For children who require aortic valve replacement, the pulmonary autograft (Ross procedure) may be the ideal substitute. However, performing a modified Konno procedure at the time of autograft implantation (Ross-Konno) may be associated with significant morbidity and mortality. A retrospective study was undertaken to compare the outcomes of Ross-Konno (RK) and the Ross (R) procedures including the need for reinterventions and long-term survival. Between 1993 and 2011, 78 children (mean age, 11.1 ± 5.6 years; range, 1 week to 18 years) underwent the Ross procedure. Modified Konno-type enlargement of the left ventricular outflow tract was performed in 18 of those patients.
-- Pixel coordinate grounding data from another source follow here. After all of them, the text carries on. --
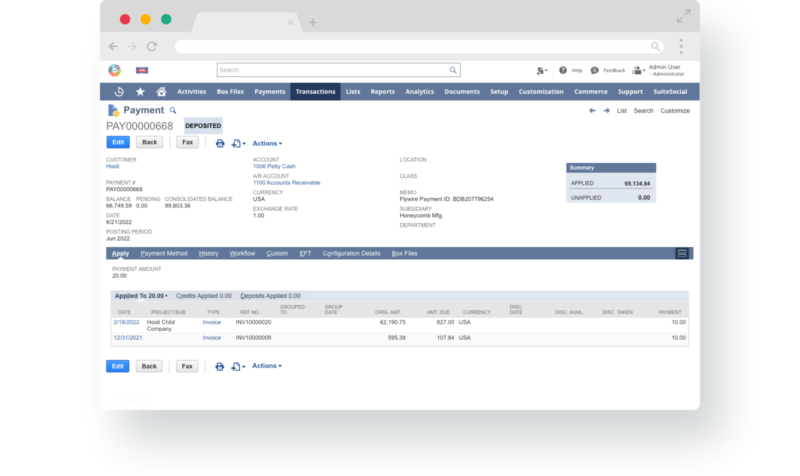Image resolution: width=800 pixels, height=476 pixels.
Task: Click the global Search input field
Action: pos(338,70)
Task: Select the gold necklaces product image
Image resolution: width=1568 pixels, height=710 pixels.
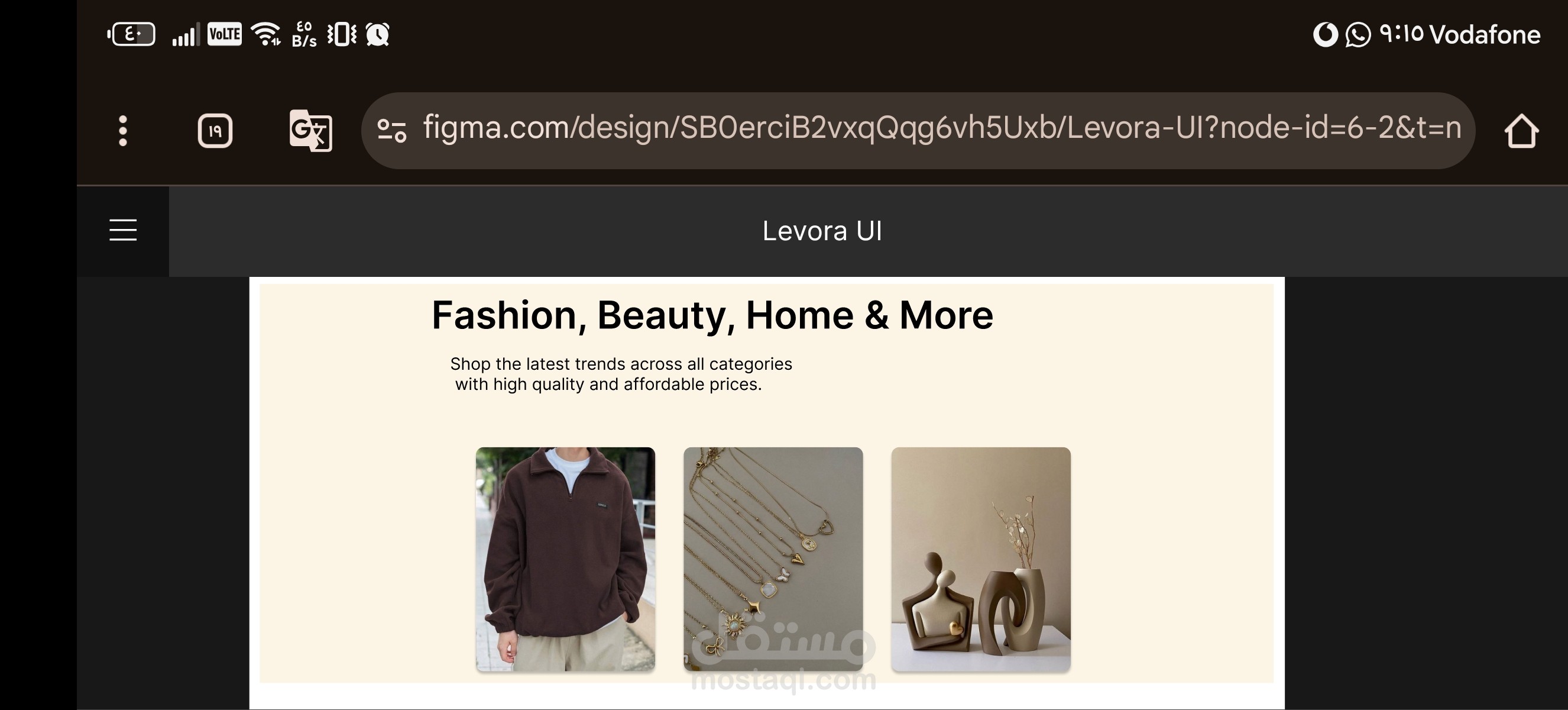Action: [773, 559]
There was no statistically significant difference between the groups with respect to pathologic process, sex, concomitant procedures, and aortic gradient. Our data demonstrate that mean age (R, 12.9 years versus RK, 5.3 years; p < 0.001), mean size of allograft (R, 23.3 mm versus RK, 20.1 mm; p < 0.001), previous surgery (R, 51% versus RK, 83%; p = 0.05), and postoperative morbidity (R, 3% versus RK, 28%; p = 0.003) were significantly different between the groups. There were 3 hospital deaths (all RK with mitral valve anomalies). Actuarial survival at 10 years was significantly better for Ross patients than Ross-Konno (R, 96% versus RK, 72%; p = 0.001). Freedom from autograft, right ventricular outflow tract obstruction, and cumulative reoperations at 10 years were not significantly different between groups. The risk of death and postoperative complications after the Ross-Konno procedure is higher than for the Ross procedure. Preoperative complexity (including mitral valve anomalies) is associated with significantly higher morbidity and mortality. Autograft insufficiency and right ventricular outflow tract obstruction are common postoperative complications, requiring reoperation in one quarter of patients, but these were not significantly different between the groups.